Le séjour à l’extérieur fut cependant assez agréable. Je me trimbalais avec mon bon vieux Nikon, je m’étais débrouillé pour obtenir une accréditation pour l’accès au Palais des Festivals, un peu au flanc (c’était encore possible), auprès d’une jeune femme de l’organisation qui m’a sans doute pris en pitié, accréditation théoriquement valable pour une journée mais que, je ne sais par quel prodige, j’ai réussi à faire renouveler tous les jours… J’ai pu voir des films, assister à des conférences de presse, me balader un peu partout dans le Palais.

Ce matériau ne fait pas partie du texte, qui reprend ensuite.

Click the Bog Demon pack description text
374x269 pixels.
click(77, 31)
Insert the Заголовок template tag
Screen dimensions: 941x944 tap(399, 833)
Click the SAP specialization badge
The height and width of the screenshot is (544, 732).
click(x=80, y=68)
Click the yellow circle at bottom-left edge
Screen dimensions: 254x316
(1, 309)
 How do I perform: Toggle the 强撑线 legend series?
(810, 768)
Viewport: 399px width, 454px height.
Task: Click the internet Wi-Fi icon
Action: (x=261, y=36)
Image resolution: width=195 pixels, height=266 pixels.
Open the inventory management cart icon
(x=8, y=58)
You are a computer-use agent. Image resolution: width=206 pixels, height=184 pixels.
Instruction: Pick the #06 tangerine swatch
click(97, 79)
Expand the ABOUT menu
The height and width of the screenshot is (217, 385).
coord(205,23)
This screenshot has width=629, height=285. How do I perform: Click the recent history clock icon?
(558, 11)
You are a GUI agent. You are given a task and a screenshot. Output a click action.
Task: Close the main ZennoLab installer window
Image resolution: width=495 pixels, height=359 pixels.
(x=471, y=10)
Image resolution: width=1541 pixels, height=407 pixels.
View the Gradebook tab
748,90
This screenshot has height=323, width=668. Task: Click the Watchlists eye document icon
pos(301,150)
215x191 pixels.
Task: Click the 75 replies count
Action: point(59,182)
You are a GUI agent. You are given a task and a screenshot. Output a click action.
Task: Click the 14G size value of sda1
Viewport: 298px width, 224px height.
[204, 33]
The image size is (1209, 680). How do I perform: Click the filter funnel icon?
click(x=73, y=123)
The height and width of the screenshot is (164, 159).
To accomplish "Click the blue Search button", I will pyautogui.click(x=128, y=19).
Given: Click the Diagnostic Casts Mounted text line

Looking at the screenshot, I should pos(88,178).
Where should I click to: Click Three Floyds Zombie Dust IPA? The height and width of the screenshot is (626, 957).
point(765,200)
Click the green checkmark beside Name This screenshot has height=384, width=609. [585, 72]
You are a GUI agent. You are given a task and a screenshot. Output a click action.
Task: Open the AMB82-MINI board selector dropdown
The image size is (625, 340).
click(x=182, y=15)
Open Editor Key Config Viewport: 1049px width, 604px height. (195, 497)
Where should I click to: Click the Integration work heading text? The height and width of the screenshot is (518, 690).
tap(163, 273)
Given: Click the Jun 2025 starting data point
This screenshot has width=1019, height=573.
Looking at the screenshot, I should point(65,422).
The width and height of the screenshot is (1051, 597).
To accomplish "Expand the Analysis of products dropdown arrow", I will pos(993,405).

J’ai rencontré quelques personnes, dont Serge Daney, avec qui j’ai discuté un peu, et dont je me souviens (parce que cela m’a provoqué un irrépressible fou rire) qu’il détestait frénétiquement le film de Tavernier qu’il venait de voir : Un dimanche à la campagne. « Il manque plus que Gérard Lenorman pour venir pousser la chansonnette dans ce jardin bourgeois à la con ! », pestait-il auprès du parfait inconnu que j’étais pour lui…

 

Cela dit, je demeurais un spectateur, un anonyme, un « touriste », de ceux qui s’agglutinent derrière les grilles, au passage vespéral des étoiles sur le tapis rouge… En témoigne cette photo de Sergio Leone et de Robert de Niro, qui avaient fait le déplacement pour la projection de Il était une fois en Amérique. Photo chopée à la volée, l’appareil tenu à bout de bras, sous une pluie fine, coincé que j’étais parmi mes congénères non autorisés, et qui exprime bien le point de vue « relégué » de celui qui n’en est pas.

 

Un type l’a bien compris, c’est le moustachu à lunettes à gauche sur la photo. Il m’aperçoit, il se marre et il a l’air de bien se foutre de ma gueule. Il m’a reconnu pour l’un de ses innombrables frères, ceux qui vivent et habitent derrière les grilles. « Toi aussi tu galères derrière la grille ! », qu’il a l’air de me dire, depuis son enclos, le même que le mien… Il avait bien raison. Je te salue à travers le temps et l’espace, et à travers toute l’obscurité du monde, frangin !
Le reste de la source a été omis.